Although the results must be interpreted with caution owing to the large number of variables, the study found that subjective outcomes were better following fascial flap techniques and worse following deep dissection; however, this was not reflected in the objective outcomes. Others have reported that objective recurrence of prolapse does not always equate with the return of symptoms [14, 15]. It could be hypothesised that techniques that result in greater tissue disruption, such as developing fascial flaps, cause increased denervation and this results in a reduction of awareness of bulge, whereas a deep dissection performed in an avascular plane may be nerve sparing and may therefore result in greater subjective awareness of failure.

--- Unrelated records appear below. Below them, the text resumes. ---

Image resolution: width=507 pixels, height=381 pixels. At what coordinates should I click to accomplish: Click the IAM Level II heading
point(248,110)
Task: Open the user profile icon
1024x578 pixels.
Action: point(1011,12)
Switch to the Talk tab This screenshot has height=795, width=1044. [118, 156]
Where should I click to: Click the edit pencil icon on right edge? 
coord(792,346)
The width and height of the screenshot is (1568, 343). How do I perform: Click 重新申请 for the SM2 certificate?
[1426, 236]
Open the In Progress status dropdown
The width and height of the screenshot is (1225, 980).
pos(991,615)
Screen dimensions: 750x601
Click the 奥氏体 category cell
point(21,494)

To our knowledge, this is the first study to relate the techniques in every step of an anterior POP repair procedure with outcome. Previous studies have looked at the effect of single aspects of technique [16,17,18,19,20]. One previous randomised control trial of native tissue fascial repair techniques compared two techniques, “standard colporrhaphy” and “ultra-lateral colporrhaphy”. They also found similar objective cure rates [10] and symptom resolution [16] for both techniques. It may be that patient factors, not yet identified, have a significant impact on the outcome of surgery. However, they did not assess the effect of other techniques of fascial repair, fascial-flap repair and separate fascial defect repairs, identified in this study. (Of note, some readers may prefer the term vaginal muscularis to fascia but there is no internationally recognised agreement about the use of either term).

The “deep-dissection technique”, in which the incision is performed at the level of the vaginal adventitia, is likely to have been extrapolated by surgeons from techniques they learnt when inserting mesh [21]. Its use for native tissue repair has not been previously published and yet several surgeons in our cohort have adopted it in their routine clinical practice. This demonstrates the way in which surgeons evolve their techniques in an experiential manner, rather than through evidence-based practice.

This article highlights one of the challenges of studying prolapse surgery outcomes: there is no “standard” NT anterior POP repair. Our qualitative study [11] clearly outlines all variations in surgical technique, at all steps of the procedure and demonstrates that there remains tacit aspects of surgery that are still difficult to quantify and record. Whether surgical techniques can be explicitly described and standardised remains uncertain. Hence, large pragmatic surgical trials such as PROSPECT are important because their results reflect surgical techniques in the “real world”, with all their inherent variables.

In conclusion, surgical technique may influence the outcome of NT anterior POP repairs. These results should not change current individual surgeons’ techniques but inform future research, developing methods of explicitly recording techniques and designing studies to confirm whether different aspects of technique influence the subjective and objective outcomes of NT anterior POP repairs.